Your goal ->
Where the listing below reaches the line containing "You are a computer-use", start writing out lines exactly, and stop once the line containing "Instruction: Click the spectator eye counter" has been written.

Data under study ->
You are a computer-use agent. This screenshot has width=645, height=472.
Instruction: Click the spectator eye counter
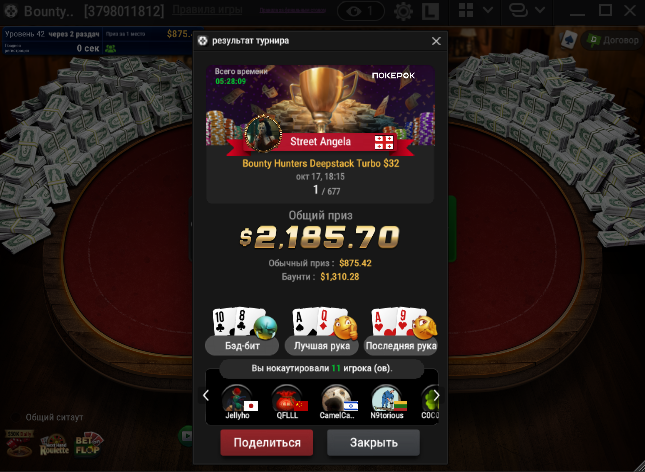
...
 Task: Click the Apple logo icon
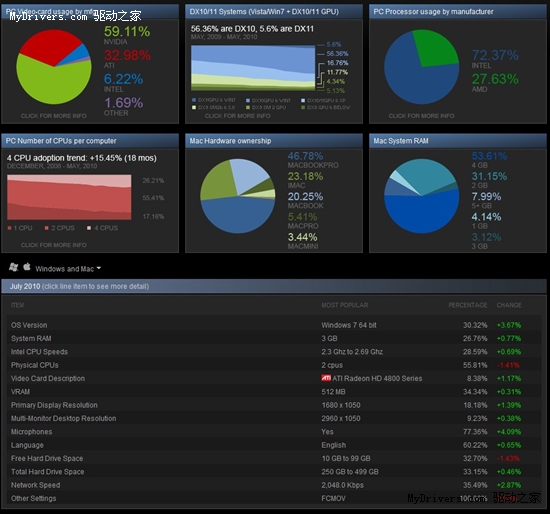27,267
==
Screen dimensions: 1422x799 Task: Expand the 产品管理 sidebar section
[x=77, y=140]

Task output ->
You are a computer-use agent. This screenshot has width=645, height=472.
Instruction: Click the spectator eye counter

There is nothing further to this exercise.